Essentially, analysts thought heading into the quarter that growth would decelerate. And that wasn’t an illogical prediction. Comparisons are getting tougher and gaming demand should be moderating. Meanwhile, the cryptocurrency craze that benefited Nvidia and Advanced Micro Devices, Inc. (NASDAQ:AMD) petered out toward the end of the quarter.
Yet Nvidia continues to post almost unprecedented growth with strength across the board. Gross margin rose 330 basis points. GPU sales rose 33%; revenue from the smaller Tegra business increased 75% YoY. The gaming category rose 29%, professional visualization 13%, and the OEM and IP business grew 2% despite the end of licensing revenue from Intel Corporation (NASDAQ:INTC) in the first quarter.

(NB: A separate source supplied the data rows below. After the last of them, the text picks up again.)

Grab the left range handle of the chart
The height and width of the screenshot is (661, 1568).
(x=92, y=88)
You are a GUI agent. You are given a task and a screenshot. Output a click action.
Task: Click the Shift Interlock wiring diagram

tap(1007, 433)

Most notably, Datacenter sales more than doubled, as Nvidia continues to take share from Intel in that key market. Datacenter now drives over 20% of revenue, adding a second growth driver for Nvidia going forward. And with Q1 guidance strong, Nvidia looks set up for a strong fiscal 2019.

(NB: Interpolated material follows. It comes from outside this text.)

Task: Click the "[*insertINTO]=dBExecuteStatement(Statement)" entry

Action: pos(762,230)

And yet NVDA stock has given back most of its post-earnings gains, despite selling off heading into the quarter. It’s tough to see what has tempered investors’ enthusiasm for the quarter. The Automotive category could be seen as a disappointment, as revenue grew just 3% year-over-year and actually declined 8% from Q3.
One analyst on the Q4 call referenced the recent production ramp at customer Tesla Inc (NASDAQ:TSLA) in asking when that category would inflect. But that remains a late calendar year 2019 event at the earliest, as CEO Jen-Hsun Huang replied. Sales now are largely relegated to infotainment where cost pressures are mounting, and where Nvidia lost its spot at Tesla to Intel. One quarter’s results in that space simply don’t affect the long-term case for Nvidia’s role in autonomous driving.
And elsewhere, the long-term case for NVDA seems nothing but strengthened. Guidance for the first quarter appears to suggest earnings will nearly double year-over-year. Backing out the company’s $8 per share in cash, and assuming non-GAAP EPS of $6-plus next year (an easy target: $7 is in play based on Q1 guidance), NVDA suddenly is trading closer to 30-35x EPS, and an even lower multiple to free cash flow.
That’s an attractive multiple for the type of growth Nvidia is posting.
Even analysts have come along with a series of upgrades and price target hikes. Yet, the market seems to be dragging its feet.
Whether that’s just the sign of a nervous market or investors are seeing something in the results that I’m not, that seems like a mistake. Q4 was a blowout quarter. Growth isn’t ending any time soon. Valuation isn’t prohibitive.
This isn’t Micron Technology, Inc. (NASDAQ:MU), obviously, from a valuation standpoint, but a 30x-plus multiple is easily sustainable if Nvidia keeps performing.
Nothing in the quarter suggests it won’t. And so, when confidence returns, NVDA stock should be moving back toward $250 and beyond.
As of this writing, Vince Martin has no positions in any securities mentioned.